我下载了 mnist 数据集 (jpg) 并使用 .hdf (.h5) 创建了一个模型文件。
使用.h5模型识别图片,但识别率低..
.
实际编译时精度偏低..
我是不是做错了什么?.
.
图片使用了灰度的28x28图片..
import os
import cv2
import numpy as np
import tensorflow as tf
from PIL import Image
from matplotlib import pyplot as plt
import matplotlib.image as mpimg
import random
FILENAME = 'model.h5'
WIDTH = 28
HEIGHT = 28
EPOCHES = 100
BATCH_SIZE = 32
def create_dataset(img_folder):
img_data_array=[]
class_name=[]
for path in os.listdir(img_folder):
if path == ".DS_Store":
continue
for file in os.listdir(os.path.join(img_folder, path)):
if file == ".DS_Store":
continue
image_path = os.path.join(img_folder, path, file)
image = cv2.imread( image_path, cv2.IMREAD_UNCHANGED)
image = cv2.resize(image, (HEIGHT, WIDTH),interpolation = cv2.INTER_AREA)
image = np.array(image)
image = image.astype('float32')
image /= 255
img_data_array.append(image)
class_name.append(path)
return img_data_array, class_name
img_data, class_name = create_dataset(r'/Users/animalman/Documents/test/grayscale/train')
test, test_class_name = create_dataset(r'/Users/animalman/Documents/test/grayscale/test')
target_dict = {k: v for v, k in enumerate(np.unique(class_name))}
target_val = [target_dict[class_name[i]] for i in range(len(class_name))]
test_dict = {k: v for v, k in enumerate(np.unique(test_class_name))}
test_val = [test_dict[test_class_name[i]] for i in range(len(test_class_name))]
model = tf.keras.models.Sequential([
tf.keras.layers.Flatten(input_shape=(28, 28)),
tf.keras.layers.Dense(512, activation=tf.nn.relu),
tf.keras.layers.Dense(10, activation=tf.nn.softmax)
])
model.compile(optimizer='adam',
loss='sparse_categorical_crossentropy',
metrics=['accuracy'])
# tensor
history = model.fit(x=tf.cast(np.array(img_data), tf.float64), y=tf.cast(list(map(int,target_val)),tf.int32), epochs=EPOCHES, batch_size=BATCH_SIZE, validation_split=0.33)
evaluate = model.evaluate(x=tf.cast(np.array(img_data), tf.float64), y=tf.cast(list(map(int,target_val)),tf.int32), batch_size=BATCH_SIZE)
print('Train:', evaluate)
test_evaluate = model.evaluate(x=tf.cast(np.array(test), tf.float64), y=tf.cast(list(map(int,test_val)),tf.int32), batch_size=BATCH_SIZE)
print('Test:', test_evaluate)
mnist = tf.keras.datasets.mnist
(x_train, y_train), (x_test, y_test) = mnist.load_data()

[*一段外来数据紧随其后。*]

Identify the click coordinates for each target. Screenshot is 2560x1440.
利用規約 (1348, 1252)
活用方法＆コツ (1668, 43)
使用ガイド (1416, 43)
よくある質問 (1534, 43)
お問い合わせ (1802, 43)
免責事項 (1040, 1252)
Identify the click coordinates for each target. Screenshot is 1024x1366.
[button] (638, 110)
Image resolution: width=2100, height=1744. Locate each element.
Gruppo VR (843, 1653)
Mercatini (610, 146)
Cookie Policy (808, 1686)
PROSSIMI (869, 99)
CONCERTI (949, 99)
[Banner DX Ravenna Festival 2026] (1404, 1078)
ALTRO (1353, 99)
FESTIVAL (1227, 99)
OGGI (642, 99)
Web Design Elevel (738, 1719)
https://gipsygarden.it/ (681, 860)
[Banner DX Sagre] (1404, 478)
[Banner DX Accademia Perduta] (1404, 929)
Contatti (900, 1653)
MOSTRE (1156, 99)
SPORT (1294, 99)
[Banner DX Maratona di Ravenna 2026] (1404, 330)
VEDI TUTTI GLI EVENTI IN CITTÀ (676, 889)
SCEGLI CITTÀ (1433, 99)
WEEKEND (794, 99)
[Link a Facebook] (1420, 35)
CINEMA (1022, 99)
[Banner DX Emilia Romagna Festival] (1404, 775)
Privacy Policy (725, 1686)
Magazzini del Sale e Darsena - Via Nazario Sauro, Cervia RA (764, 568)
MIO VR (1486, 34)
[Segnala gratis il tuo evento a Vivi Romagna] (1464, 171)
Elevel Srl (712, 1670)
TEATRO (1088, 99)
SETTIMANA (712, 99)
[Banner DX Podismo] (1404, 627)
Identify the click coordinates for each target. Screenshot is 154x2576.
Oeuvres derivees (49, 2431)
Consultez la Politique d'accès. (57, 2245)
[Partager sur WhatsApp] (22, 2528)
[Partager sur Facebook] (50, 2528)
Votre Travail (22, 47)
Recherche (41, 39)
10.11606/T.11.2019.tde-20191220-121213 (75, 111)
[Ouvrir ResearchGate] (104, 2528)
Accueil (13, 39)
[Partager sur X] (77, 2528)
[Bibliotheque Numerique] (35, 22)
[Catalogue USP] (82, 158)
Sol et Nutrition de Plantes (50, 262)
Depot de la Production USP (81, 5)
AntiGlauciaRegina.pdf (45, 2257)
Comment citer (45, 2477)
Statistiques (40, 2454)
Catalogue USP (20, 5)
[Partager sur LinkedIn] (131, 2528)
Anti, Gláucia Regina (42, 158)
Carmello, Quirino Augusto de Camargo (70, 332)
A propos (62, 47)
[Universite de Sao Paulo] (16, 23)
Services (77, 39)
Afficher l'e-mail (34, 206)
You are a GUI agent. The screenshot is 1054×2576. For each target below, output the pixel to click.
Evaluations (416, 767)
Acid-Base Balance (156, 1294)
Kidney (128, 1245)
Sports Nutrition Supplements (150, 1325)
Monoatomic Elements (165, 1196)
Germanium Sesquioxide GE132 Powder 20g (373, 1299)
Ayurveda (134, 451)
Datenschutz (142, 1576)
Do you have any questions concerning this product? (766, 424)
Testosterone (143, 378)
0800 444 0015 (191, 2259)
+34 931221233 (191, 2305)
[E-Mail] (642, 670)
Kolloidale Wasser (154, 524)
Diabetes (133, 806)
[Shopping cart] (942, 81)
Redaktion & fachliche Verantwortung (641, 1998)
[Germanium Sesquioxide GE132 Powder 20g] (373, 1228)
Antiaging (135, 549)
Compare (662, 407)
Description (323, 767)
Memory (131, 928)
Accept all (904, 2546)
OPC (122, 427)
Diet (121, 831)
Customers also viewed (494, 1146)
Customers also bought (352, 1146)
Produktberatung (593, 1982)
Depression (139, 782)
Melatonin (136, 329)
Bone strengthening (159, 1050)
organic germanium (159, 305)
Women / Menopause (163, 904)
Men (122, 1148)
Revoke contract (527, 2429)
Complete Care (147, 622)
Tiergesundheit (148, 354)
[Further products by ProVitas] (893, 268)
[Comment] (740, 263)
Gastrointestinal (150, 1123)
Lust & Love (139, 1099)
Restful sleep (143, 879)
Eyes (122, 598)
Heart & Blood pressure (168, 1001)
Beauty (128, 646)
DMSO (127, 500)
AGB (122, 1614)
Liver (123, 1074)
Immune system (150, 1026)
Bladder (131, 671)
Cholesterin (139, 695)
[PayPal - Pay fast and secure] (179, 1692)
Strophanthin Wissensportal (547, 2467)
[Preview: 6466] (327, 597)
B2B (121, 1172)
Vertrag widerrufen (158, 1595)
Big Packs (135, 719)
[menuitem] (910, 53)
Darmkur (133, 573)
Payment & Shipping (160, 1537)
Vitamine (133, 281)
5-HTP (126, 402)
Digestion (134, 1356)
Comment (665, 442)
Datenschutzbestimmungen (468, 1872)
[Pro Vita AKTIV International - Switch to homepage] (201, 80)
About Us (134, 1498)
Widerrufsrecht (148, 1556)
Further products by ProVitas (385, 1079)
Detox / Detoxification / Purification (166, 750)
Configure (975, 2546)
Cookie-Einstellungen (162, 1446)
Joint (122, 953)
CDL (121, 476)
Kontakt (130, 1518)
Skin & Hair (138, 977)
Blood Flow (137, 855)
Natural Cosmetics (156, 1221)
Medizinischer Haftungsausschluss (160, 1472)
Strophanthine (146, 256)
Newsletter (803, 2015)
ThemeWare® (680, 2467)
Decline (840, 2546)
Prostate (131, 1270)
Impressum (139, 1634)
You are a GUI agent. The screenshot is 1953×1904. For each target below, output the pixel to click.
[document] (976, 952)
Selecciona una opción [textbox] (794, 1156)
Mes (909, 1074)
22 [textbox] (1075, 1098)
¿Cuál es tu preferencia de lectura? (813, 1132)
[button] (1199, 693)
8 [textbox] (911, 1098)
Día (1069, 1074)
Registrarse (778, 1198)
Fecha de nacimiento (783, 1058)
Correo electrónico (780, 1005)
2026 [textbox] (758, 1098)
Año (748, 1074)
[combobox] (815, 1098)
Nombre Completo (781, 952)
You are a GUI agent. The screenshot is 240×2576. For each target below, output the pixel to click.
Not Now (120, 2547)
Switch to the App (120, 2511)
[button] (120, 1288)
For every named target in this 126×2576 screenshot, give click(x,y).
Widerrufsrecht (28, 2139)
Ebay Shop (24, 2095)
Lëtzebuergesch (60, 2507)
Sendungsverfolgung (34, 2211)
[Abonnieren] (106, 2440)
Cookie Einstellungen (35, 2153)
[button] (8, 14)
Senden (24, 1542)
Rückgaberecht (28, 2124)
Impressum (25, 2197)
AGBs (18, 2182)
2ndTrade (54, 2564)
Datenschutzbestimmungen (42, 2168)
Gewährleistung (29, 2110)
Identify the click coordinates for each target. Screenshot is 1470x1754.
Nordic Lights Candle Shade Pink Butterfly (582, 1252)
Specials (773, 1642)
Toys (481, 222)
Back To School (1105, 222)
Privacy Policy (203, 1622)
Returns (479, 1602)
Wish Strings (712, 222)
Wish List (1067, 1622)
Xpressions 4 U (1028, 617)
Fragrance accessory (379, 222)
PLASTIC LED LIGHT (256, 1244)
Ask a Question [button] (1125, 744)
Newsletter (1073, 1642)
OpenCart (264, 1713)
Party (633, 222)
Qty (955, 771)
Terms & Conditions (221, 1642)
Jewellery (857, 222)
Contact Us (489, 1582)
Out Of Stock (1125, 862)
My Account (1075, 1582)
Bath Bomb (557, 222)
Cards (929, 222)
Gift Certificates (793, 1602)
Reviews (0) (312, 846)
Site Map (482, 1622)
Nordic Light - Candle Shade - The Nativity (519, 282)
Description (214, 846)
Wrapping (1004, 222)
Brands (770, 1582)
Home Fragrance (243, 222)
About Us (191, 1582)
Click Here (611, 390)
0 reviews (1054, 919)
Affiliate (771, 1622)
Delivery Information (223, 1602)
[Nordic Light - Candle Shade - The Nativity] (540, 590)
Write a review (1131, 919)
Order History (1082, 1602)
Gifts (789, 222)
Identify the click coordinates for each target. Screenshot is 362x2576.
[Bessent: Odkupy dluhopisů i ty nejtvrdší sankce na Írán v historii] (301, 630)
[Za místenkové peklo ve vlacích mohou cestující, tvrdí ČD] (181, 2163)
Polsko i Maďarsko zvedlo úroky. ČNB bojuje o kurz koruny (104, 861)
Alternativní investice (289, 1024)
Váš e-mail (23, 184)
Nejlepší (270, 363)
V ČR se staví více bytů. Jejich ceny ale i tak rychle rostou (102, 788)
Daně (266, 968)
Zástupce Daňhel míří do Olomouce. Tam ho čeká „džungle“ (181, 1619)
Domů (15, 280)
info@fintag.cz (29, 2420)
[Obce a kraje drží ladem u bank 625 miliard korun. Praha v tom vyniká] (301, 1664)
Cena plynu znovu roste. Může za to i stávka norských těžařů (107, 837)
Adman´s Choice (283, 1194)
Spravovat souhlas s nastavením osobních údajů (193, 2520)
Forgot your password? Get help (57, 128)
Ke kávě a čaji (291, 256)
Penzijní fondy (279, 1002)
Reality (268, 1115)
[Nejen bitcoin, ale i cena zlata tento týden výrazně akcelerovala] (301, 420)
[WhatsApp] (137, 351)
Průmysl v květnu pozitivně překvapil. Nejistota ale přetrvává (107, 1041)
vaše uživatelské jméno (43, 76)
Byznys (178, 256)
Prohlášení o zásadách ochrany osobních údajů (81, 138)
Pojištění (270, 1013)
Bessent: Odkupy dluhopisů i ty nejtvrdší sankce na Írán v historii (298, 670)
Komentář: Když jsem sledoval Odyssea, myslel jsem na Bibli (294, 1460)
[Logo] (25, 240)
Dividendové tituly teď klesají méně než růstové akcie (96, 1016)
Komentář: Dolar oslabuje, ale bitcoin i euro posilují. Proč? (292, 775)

test_loss, test_acc = model.evaluate(x_test, y_test)
print('mnist', test_acc)
model.save(FILENAME)
...
...
纪元 98/100
1257/1257 [==============================] - 3 秒 2 毫秒/步 - 损失:5.5190e-08 - 精度: 1.0000 - val_loss: 43.3440 - val_accuracy: 0.1135
时代 99/100
1257/1257 [==============================] - 3 秒 2 毫秒/步 - 损失:4.0746e-08 - 精度: 1.0000 - val_loss: 43.3764 - val_accuracy: 0.1136
时代 100/100
1257/1257 [==============================] - 3 秒 2 毫秒/步 - 损失:2.3033e-08 - 精度: 1.0000 - val_loss: 43.4628 - val_accuracy: 0.1136
..
..
火车:[14.343465805053711,0.7074833512306213]
313/313 [==============================] - 0s 579us/步 - 损失:14.7582 - 精度:0.6990
测试:[14.758186340332031, 0.6990000009536743]
313/313 [==============================] - 0s 850us/步 - 损失:3887.2236 - 精度:0.6991
mnist:0.6991000175476074
从这里开始
Epoch 100/100 1257/1257 [==============================] - 3s 2ms/step - loss: 2.3033e-08 - accuracy: 1.0000 - val_loss: 43.4628 - val_accuracy: 0.1136
你可以看到训练acc是1.0
,验证acc是0.1136
-> 您的模型 过度拟合 训练数据集。